Russia's partial alternative
That mood dovetails with the messages that Turkish politicians and journalists have received for more than a decade when visiting Russian President Vladimir Putin. Except for the seven-month period after Turkey shot down a Russian fighter-bomber in November 2015, the Russian leader told Turkish visitors that his country was a more sympathetic and understanding friend to Turkey than the EU or United States, and that the Russian-led Shanghai Cooperation Organisation might be prepared to accept Turkey as a member.
Meanwhile, Turkey and Russia have a growing partnership: trade and tourism links are reviving, and such energy projects as the TurkStream natural gas pipeline are to go ahead. Russia is being invited to tender for an air defence system. After the murder of the Russian ambassador to Ankara last month, both Putin and Erdogan immediately confirmed that the assassination would not damage Turkish-Russian relations.
Turkey will probably accept Russia's Syria deal at Astana
Outlook
Turkey still has to accept openly that it will engage directly with Assad at the Astana summit. If it does not, the Syrian deal could stall. With growing pressures on Erdogan at home, including tumbling Turkish lira exchange rates (see TURKEY: Growth worries and politics will let lira fall - December 23, 2016), he is likely to accept what Russia offers.

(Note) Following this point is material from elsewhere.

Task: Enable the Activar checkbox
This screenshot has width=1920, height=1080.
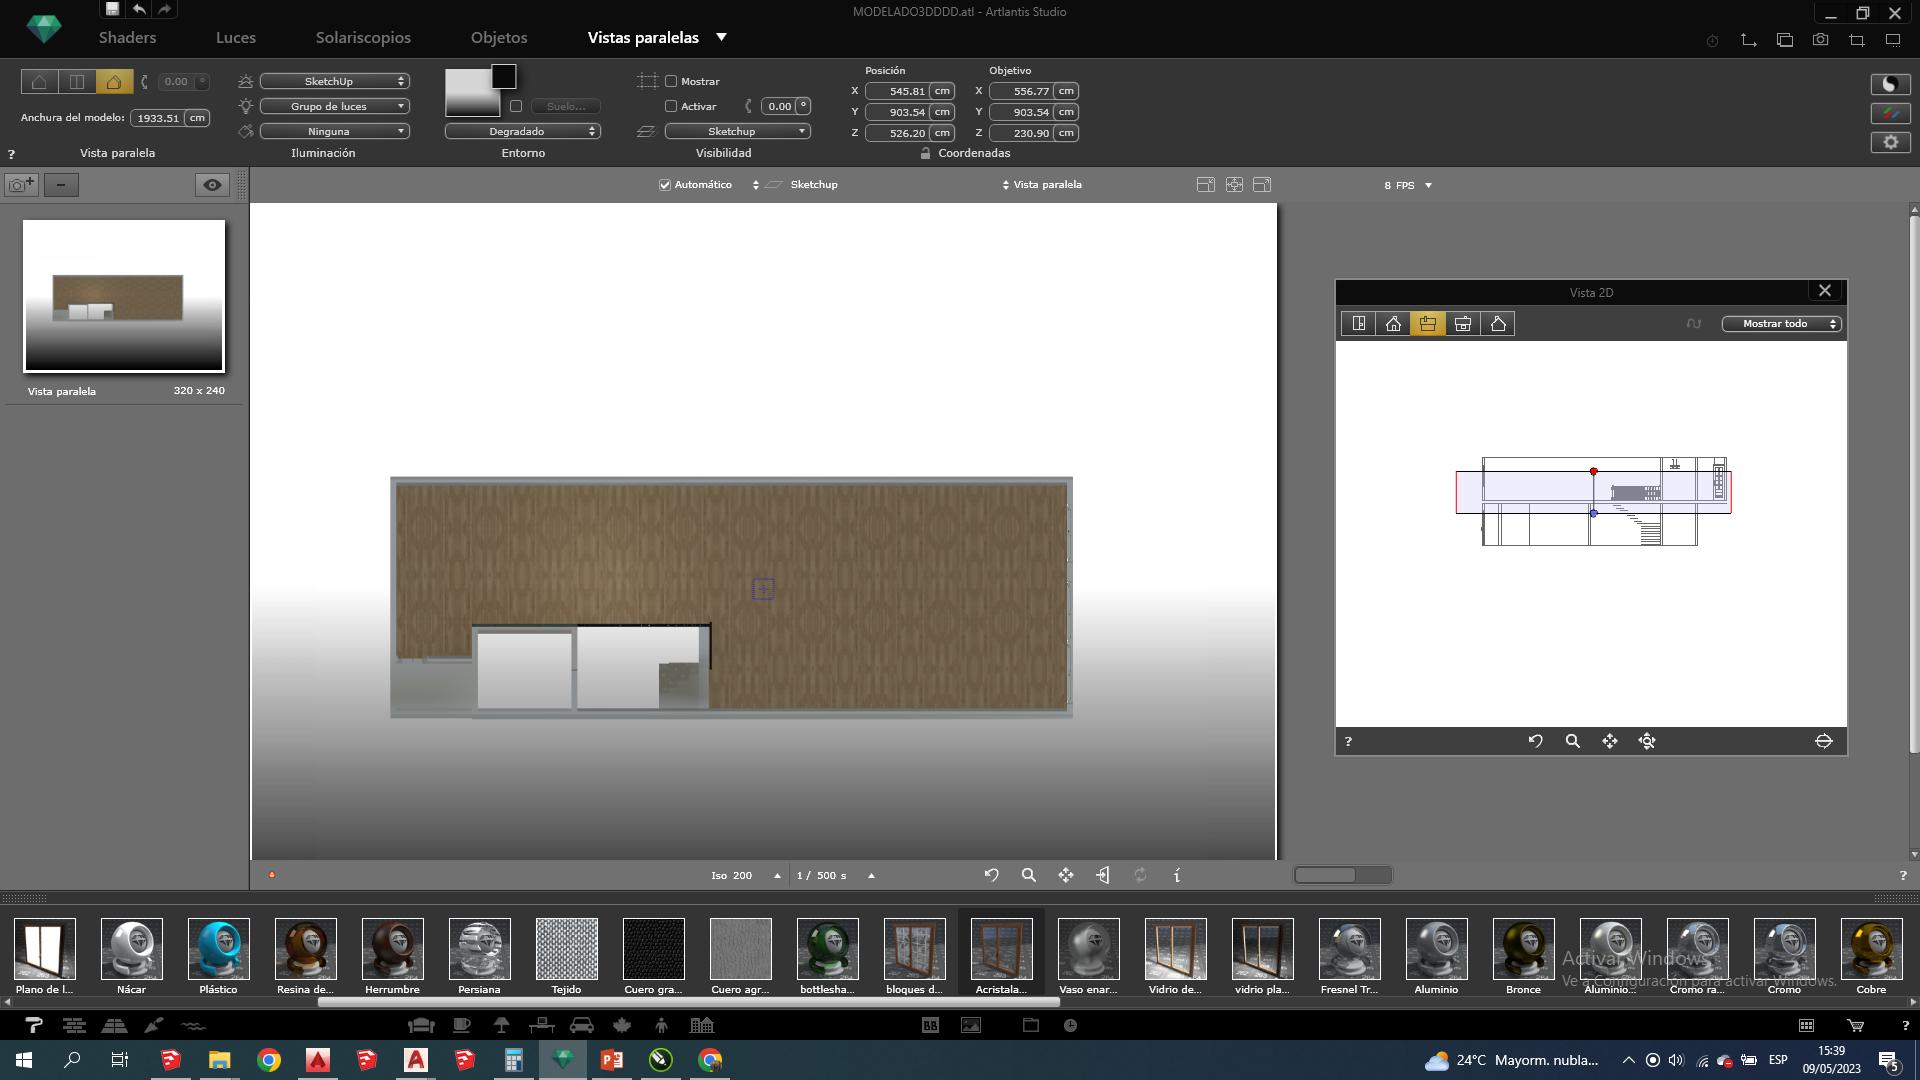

Turkey hopes that Trump's arrival at the US helm will ease Turkish-US tensions (see TURKEY/US: Improved relations may only be temporary - January 3, 2017). However, Ankara will have two conditions: less support for the Syrian Kurdish Peoples' Protection Units militia and a crackdown on the Gulen movement in the United States.
Trump could make fairly dramatic gestures in both directions. If he does, the current fierce tension in US-Turkish relations will subside.
Russia, as the senior partner, plans that a new Syria should then begin to emerge under a shaky Russian-Turkish hegemony. Islamists in Turkey will resent this, but Erdogan will probably bow to the inevitable.